Grilo verde

No lugar onde passei minha infância era comum encontrar grilos verdes pousados tranquilamente em vários locais; encontrava-os pendurados na cortina da sala, do quarto, no chão, no quintal... Mesmo que estivessem mimetizados entre folhas de limoeiro eu os pressentia. Impassíveis, deixavam-se pegar pelas longas asas. Eu, pequenino, tinha com eles uma relação típica infantil: curiosidade... uma verde curiosidade. Tamanho era variado. Cheguei a encontrar alguns que não caberiam em minhas pequeninas mãos. Pegava-os suavemente levando-os até próximo aos meus olhos. Suas patinhas patinavam lentamente no ar sem medo, sem receios; parecia que pressentiam minha amistosa intenção para admirar todo seu verdume. Um recíproco diálogo coordenado pelo silêncio. Colóquio seguido de catapultados saltos. A liberdade era verde.

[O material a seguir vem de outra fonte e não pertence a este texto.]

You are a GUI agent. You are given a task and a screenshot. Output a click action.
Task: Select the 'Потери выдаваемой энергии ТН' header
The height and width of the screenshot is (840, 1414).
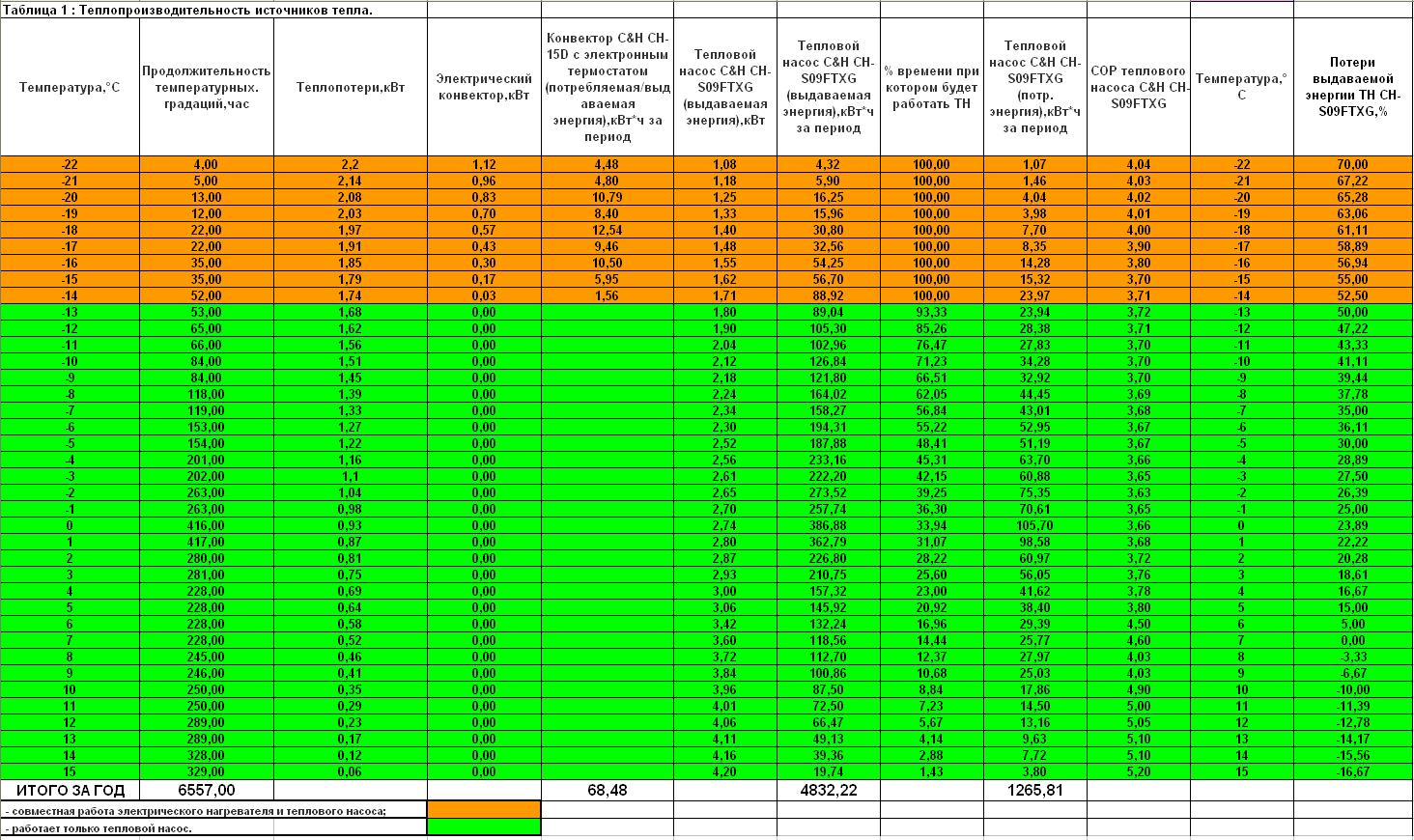point(1352,87)
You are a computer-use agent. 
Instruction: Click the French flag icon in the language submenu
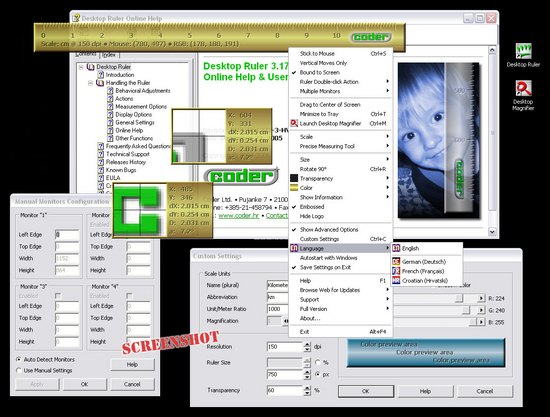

Minha mãe dizia que encontrar um grilo era um bom sinal. Algo assim como uma esperança para bons acontecimentos. Isso me encheu de iniciática reverência pelos saltitantes amigos do bom augúrio.

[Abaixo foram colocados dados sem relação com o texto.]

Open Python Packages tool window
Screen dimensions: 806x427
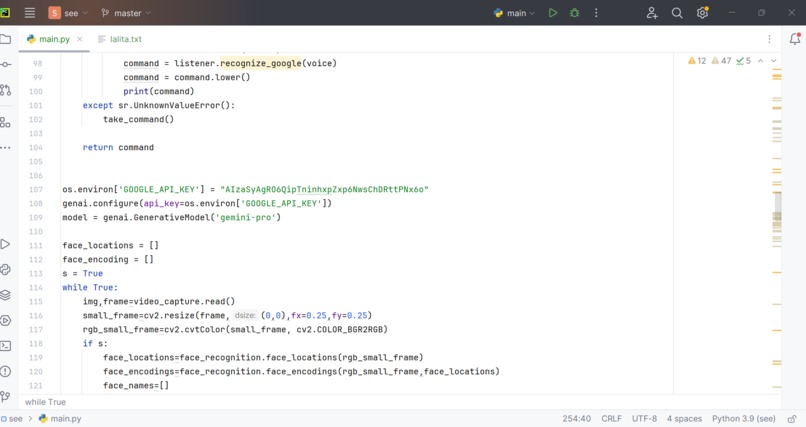[6, 295]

Décadas passadas, infância distante, hoje não há mais grilos em meu caminho. Há um mundo cinzento lá fora carente de grilos que saltitem aos nossos olhos tão cegos de esperança; de esperança verde. Um mundo que restringiu a esperança a uma digitalizada intenção de dois sentidos. Não há como tocar a esperança, apenas vê-la e ouvi-la.

Restou-me grilos internos; amistosos como reminiscências saltando os dias que passam; um coração verde que trina e pulsa silenciosamente. Restou-me desprender-me e saltar livre dos dedos que, curiosos querem me fazer crer na bondade de uma curta existência por mais longa que seja.